Multiplicity Issues in Secondary Outcomes

The study examined a considerable number of secondary outcomes, including numerical rating scale (NRS) pain scores on three separate days (POD1, POD2, POD3), 5‑item Quality of Recovery (QoR‑15) scores on three days, need for rescue analgesia, number of PCIA boluses, time to ambulation, and several safety events. For each of these, the authors performed separate tests at each time point and reported unadjusted P values (eg, NRS on POD1 P=0.018, NRS on POD2 P=0.039, QoR‑15 on POD1 P<0.001, QoR‑15 on POD2 P=0.010). No correction for multiple comparisons was applied.

Even for the primary SAME endpoint, comparisons were made on POD1, POD2, and POD3 (Table 2 in the original article). If a conservative Bonferroni correction were applied for these three tests (α=0.05/3≈0.0167), the P value for SAME on POD2 (0.024) would no longer be statistically significant. For the secondary outcomes, the risk of at least one false‑positive finding is even higher.⁵ We fully recognise that excessive correction may increase the risk of type II errors, especially in exploratory analyses.
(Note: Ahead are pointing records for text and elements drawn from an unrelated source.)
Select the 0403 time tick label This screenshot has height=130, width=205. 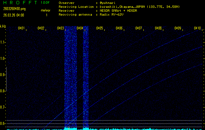coord(61,28)
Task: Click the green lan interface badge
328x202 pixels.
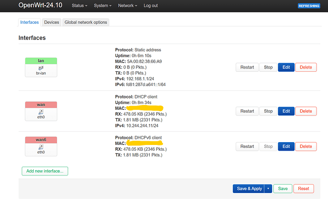Action: pos(40,61)
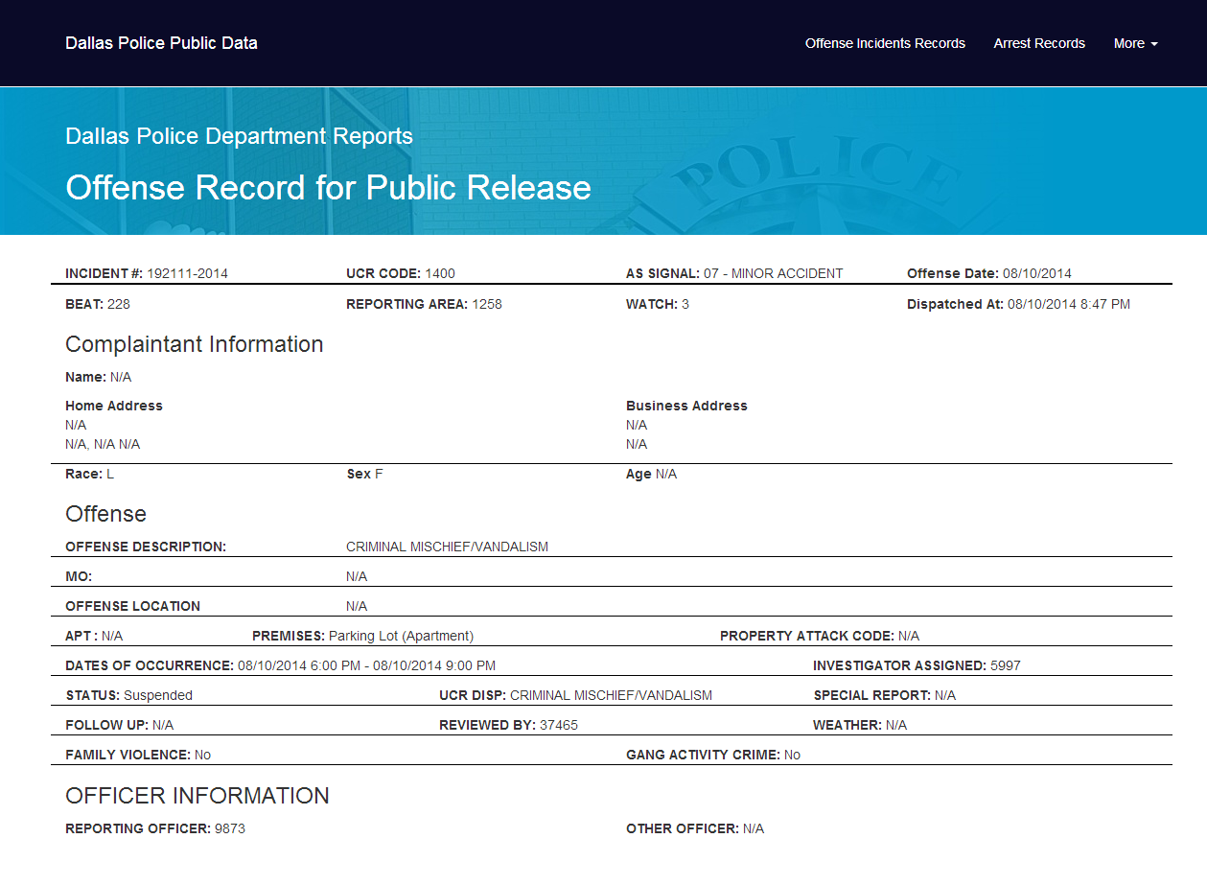Click the Suspended status text
The width and height of the screenshot is (1207, 885).
pos(158,695)
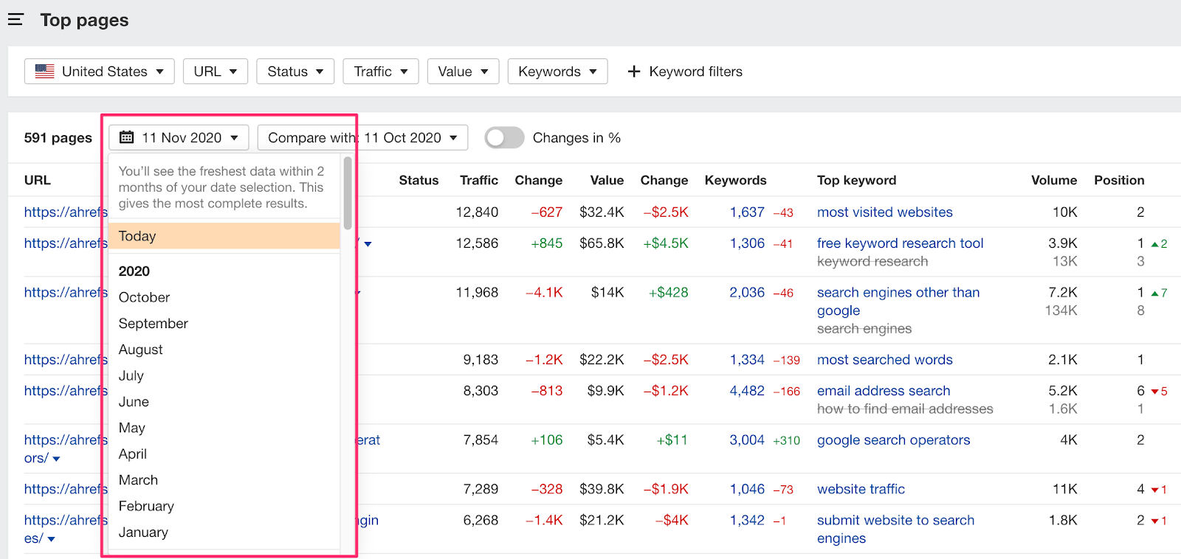The image size is (1181, 559).
Task: Click the plus icon for Keyword filters
Action: pos(633,72)
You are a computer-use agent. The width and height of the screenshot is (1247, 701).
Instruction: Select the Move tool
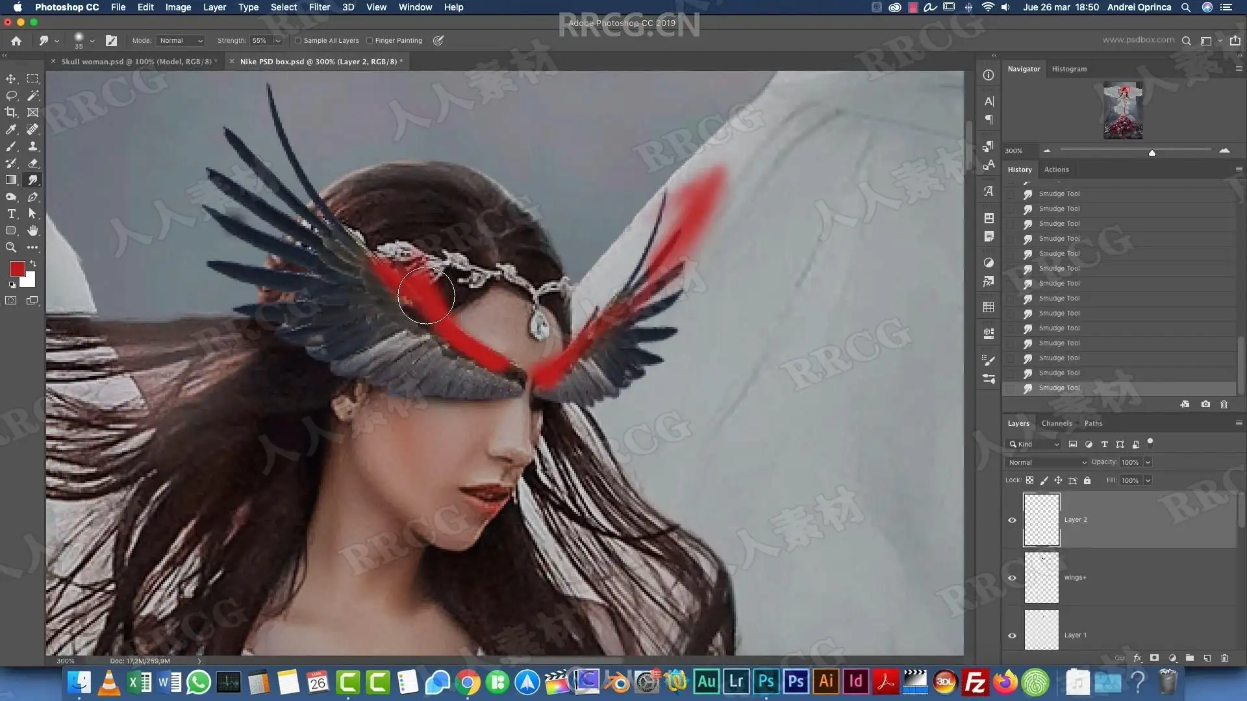[x=11, y=79]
However, we believe that the authors could improve the paper by clearly stating which secondary outcomes were pre‑specified (rather than post‑hoc) and by applying a more balanced multiplicity adjustment, such as the Hochberg procedure or false discovery rate control. Alternatively, using a global test (eg, a repeated‑measures model with a single group‑by‑time interaction) would reduce the number of separate comparisons. Reporting adjusted P values or providing the raw data for readers to perform their own adjustment would also be helpful.

Additional Minor Clarifications

A few other details would benefit from clarification. First, the definition of “within the first 3 postoperative days” – does it include postoperative day 0 (the day of surgery)? The authors mention that NRS was assessed at 8‑hour intervals; how was the “daily average coughing NRS” calculated (arithmetic mean of three measurements, or median)? Second, the use of repeated‑measures ANOVA for NRS scores, which are often skewed, requires checking the normality of residuals and sphericity; if sphericity was violated, appropriate corrections (Greenhouse‑Geisser or Huynh‑Feldt) should be reported. Third, the trial registration (ChiCTR2500102213) is provided, but the registration date is not given; it would be important to confirm that enrolment started after registration, as required by CONSORT.²

Conclusion

Cai et al have conducted a valuable study on an important topic. Our comments are intended as a constructive methodological discussion, not as a criticism of the work. We believe that providing ITT estimates, a sensitivity analysis for sample size assumptions, and a clearer handling of multiplicity would make the evidence even more robust. We thank the authors for their contribution and look forward to their response.